The recent unveiling of GPT Bot web sxfrom OpenAI, has sparked intrigue and debate about the increased capabilities ChatGPT. As website publishers, however, we have grave concerns about how our content may be scraped and reused to train these AI systems without our consent.
Our websites rely on advertising revenue to stay afloat. But if ChatGPT can simply scrape and synthesize the information from our sites, using GPT Bot why would anyone need to visit and view our actual content? Even if ChatGPT only provides summarized excerpts, this undermines the economic model that allows for quality journalism and content creation.

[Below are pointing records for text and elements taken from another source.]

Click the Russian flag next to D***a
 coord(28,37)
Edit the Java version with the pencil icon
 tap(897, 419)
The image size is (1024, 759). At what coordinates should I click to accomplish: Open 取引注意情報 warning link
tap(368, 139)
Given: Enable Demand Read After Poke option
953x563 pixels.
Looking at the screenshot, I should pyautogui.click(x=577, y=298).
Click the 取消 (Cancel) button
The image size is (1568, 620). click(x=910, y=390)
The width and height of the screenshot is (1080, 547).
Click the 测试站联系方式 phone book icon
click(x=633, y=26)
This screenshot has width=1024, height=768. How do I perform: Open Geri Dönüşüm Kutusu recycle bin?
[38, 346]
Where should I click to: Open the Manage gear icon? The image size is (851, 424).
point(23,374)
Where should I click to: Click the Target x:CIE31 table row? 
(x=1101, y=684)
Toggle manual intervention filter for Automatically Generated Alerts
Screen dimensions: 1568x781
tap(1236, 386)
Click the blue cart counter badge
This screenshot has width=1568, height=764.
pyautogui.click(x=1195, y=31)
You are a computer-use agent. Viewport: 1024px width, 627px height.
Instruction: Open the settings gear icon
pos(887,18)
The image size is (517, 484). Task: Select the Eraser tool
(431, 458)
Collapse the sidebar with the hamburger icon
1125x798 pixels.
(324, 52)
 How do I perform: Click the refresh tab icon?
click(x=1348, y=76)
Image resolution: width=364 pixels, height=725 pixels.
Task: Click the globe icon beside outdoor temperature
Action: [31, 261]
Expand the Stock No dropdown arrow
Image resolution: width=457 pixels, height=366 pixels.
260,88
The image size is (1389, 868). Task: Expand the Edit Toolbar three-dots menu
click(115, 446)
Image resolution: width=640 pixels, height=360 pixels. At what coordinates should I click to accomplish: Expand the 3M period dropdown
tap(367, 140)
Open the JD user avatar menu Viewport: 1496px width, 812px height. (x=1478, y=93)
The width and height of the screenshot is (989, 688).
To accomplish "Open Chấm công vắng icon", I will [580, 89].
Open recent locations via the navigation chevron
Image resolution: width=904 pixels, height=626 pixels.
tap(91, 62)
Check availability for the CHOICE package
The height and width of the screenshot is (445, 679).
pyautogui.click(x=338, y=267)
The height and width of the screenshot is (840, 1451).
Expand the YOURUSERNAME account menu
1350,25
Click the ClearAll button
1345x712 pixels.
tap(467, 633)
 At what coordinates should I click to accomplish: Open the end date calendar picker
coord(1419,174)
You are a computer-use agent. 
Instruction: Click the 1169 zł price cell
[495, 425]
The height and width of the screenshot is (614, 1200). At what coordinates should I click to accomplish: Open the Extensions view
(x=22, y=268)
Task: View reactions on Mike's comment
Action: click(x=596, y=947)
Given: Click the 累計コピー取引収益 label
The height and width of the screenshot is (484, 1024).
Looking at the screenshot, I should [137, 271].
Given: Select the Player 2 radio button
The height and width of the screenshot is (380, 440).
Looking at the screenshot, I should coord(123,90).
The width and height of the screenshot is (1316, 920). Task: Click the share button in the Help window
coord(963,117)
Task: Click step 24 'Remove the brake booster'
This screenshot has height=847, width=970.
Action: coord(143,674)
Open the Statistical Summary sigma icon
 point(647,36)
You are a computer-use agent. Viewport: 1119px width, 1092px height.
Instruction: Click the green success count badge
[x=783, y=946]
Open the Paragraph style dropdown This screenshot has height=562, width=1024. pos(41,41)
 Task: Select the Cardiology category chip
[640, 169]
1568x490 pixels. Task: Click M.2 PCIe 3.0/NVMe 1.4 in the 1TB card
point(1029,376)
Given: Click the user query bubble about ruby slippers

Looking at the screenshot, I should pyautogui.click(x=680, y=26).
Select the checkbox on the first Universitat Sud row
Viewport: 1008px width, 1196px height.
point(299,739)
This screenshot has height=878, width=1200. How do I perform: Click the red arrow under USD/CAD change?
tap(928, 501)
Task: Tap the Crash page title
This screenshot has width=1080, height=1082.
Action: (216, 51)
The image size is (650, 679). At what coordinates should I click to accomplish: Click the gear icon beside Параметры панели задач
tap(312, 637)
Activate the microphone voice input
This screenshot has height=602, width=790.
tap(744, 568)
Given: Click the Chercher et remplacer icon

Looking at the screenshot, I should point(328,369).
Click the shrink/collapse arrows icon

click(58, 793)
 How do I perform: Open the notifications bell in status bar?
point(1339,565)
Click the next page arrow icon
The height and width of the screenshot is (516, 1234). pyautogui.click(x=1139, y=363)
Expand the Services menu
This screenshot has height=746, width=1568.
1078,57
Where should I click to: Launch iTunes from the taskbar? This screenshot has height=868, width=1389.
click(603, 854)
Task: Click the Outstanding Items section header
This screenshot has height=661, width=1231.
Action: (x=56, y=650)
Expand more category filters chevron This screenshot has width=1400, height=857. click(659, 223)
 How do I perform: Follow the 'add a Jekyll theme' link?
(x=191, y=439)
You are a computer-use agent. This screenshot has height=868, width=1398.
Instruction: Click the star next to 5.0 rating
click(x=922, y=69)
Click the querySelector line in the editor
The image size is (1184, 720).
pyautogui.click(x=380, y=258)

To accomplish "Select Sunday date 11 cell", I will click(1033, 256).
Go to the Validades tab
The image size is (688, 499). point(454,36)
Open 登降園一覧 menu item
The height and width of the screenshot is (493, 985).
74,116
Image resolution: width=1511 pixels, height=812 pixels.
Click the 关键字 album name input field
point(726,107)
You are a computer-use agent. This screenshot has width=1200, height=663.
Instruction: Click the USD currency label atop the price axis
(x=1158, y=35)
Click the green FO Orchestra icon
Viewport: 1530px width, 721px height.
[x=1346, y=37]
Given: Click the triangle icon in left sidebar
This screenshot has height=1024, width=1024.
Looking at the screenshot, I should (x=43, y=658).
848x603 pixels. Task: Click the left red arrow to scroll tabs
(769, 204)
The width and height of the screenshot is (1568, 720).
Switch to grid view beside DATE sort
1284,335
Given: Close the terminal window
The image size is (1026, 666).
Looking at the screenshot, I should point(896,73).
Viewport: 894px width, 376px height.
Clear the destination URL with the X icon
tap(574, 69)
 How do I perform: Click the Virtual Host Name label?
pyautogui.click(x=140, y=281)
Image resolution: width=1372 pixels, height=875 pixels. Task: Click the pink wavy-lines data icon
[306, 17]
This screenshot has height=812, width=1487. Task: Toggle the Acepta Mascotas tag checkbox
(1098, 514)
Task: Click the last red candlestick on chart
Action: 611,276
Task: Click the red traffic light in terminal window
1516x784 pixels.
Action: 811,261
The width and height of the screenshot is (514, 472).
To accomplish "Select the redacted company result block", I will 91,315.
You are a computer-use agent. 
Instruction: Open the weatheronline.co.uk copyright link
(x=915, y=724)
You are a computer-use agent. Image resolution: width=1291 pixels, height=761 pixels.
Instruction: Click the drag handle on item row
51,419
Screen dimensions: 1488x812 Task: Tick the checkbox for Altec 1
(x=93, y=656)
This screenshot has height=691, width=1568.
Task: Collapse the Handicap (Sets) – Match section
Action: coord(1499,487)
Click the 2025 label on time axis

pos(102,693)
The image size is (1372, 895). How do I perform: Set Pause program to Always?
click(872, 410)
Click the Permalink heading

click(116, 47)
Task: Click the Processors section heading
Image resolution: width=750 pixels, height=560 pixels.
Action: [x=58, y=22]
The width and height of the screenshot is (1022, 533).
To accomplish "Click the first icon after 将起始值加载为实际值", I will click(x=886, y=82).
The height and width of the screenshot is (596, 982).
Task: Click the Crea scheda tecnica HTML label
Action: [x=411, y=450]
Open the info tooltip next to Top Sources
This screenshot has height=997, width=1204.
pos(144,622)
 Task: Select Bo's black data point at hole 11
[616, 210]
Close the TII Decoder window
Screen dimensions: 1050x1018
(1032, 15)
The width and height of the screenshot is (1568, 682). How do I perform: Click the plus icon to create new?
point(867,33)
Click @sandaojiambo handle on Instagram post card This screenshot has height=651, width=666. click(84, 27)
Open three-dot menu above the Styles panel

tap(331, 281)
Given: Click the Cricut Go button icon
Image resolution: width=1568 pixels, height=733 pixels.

We do not object to all AI research and development. But the means don’t always justify the ends. As more advanced AI comes online, tech companies need ethical frameworks to ensure they don’t exploit legal loopholes at the expense of content creators’ livelihoods.
Scraper bots like GPTBot may identify themselves, but this is not meaningful consent. There is too much pressure to allow access or risk being left out of AI training data. And even if we did opt out, our content could still be summarized and regurgitated without attribution.
We implore lawmakers to update privacy and IP protections for the AI age. Content scraping for language models should require explicit opt-in agreements, with restrictions on how excerpted material can be displayed. Publishers should be compensated for use of copyrighted material.
The public is rightfully wary of AI’s risks. But for website publishers like us, AI also poses very real economic threats even in its well-intentioned applications. Our voices need to be part of this discussion before it’s too late.